Nothing in east Texas yet...


----------



## phlevin (Apr 3, 2007)

not in NYC


----------



## carmangary (May 8, 2006)

No message.


----------



## cody21 (Sep 26, 2007)

Nothing here outside of SF ...


----------



## wmj5 (Aug 26, 2007)

nothing in upstate south carolina.


----------



## ATARI (May 10, 2007)

Not in WI either -- how can I force a download?


----------



## ATARI (May 10, 2007)

ATARI said:


> Not in WI either -- how can I force a download?


I did the same as my HR20 -- RBR, wait for the blue screen, and then 0 2 4 6 8

It says it is downloading, so I'll soon see.


----------



## SledDog (May 6, 2007)

ATARI said:


> I did the same as my HR20 -- RBR, wait for the blue screen, and then 0 2 4 6 8
> 
> It says it is downloading, so I'll soon see.


I don't think that's going to work. Directv will have your receiver download the new version when they are ready for the area you live in to get it.

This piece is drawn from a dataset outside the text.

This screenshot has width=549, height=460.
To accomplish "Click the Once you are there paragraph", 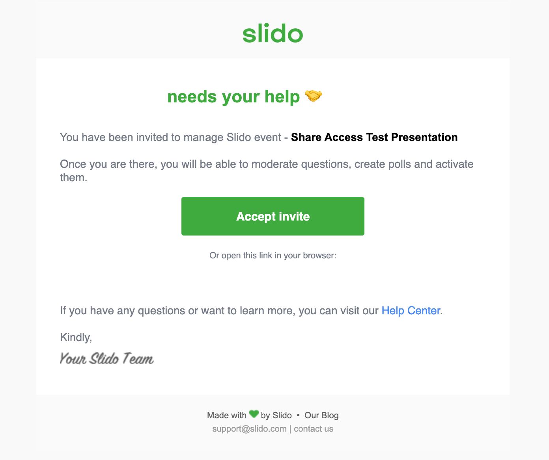I will (x=267, y=171).
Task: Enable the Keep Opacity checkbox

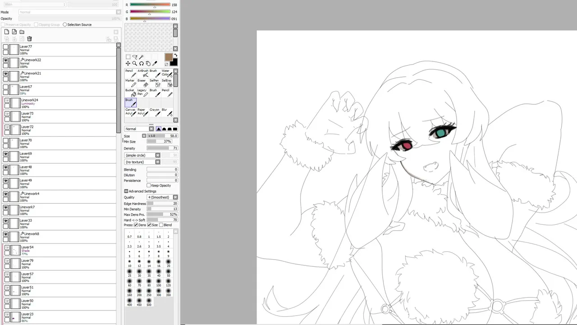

Doing the forced update (02468) will show a new update available because you bypassed the internal firmware and forced the receive to download what is currently in the stream. Even if it's the current national release.


----------



## ATARI (May 10, 2007)

SledDog said:


> I don't think that's going to work. Directv will have your receiver download the new version when they are ready for the area you live in to get it.
> 
> Doing the forced update (02468) will show a new update available because you bypassed the internal firmware and forced the receive to download what is currently in the stream. Even if it's the current national release.


DANG!

Nope, didn't work. Still at 0x2021.


----------



## ATARI (May 10, 2007)

Has _anyone_ gotten this release yet?

Or is it the release that never really happened.


----------



## ballen2221 (Jul 7, 2007)

Ummm....still not here is east Texas. Hopefully soon :shrug:


----------



## gmac (Nov 15, 2007)

nothing in New Mexico


----------



## topdogg069 (Apr 30, 2007)

nothing in Indiana yet, 46774


----------



## ATARI (May 10, 2007)

So the voting for this so far is:

got it: 0

don't got it: EVERYBODY


----------



## zooky (Jul 5, 2007)

Nope in Seattle area.

Wellll, at least 0 that has it is consistent.


----------



## yarbie1000 (Oct 30, 2007)

nothing in the hills of Tennessee...VOTE RON PAUL 08!!


----------



## cody21 (Sep 26, 2007)

so this forum has gone political? Probably not a good idea to get started with THAT.


----------



## hoboken (Jan 20, 2007)

cody21 said:


> so this forum has gone political? Probably not a good idea to get started with THAT.


Nothing in Kentucky


----------



## PTopo (Jan 12, 2007)

nothing in Houston


----------



## Vid58 (May 6, 2007)

Are those crickets I hear?


----------



## thekochs (Oct 7, 2006)

Just twiddling my thumbs in Atlanta.


----------



## irie4ja (Oct 20, 2006)

nothing in Chicago 60014


----------



## hoboken (Jan 20, 2007)

just checked, still nothing in ky., 40461


----------



## ATARI (May 10, 2007)

Either this is the sloooowest rollout ever, or it never really happened.


----------



## jimmyv2000 (Feb 15, 2007)

*Maybe i will get it before the primary*
nothing yet In NH


----------



## gmac (Nov 15, 2007)

received update 3:25am in New Mexico.
so far so good


----------



## phlevin (Apr 3, 2007)

Now that it seems to be happening in NM. 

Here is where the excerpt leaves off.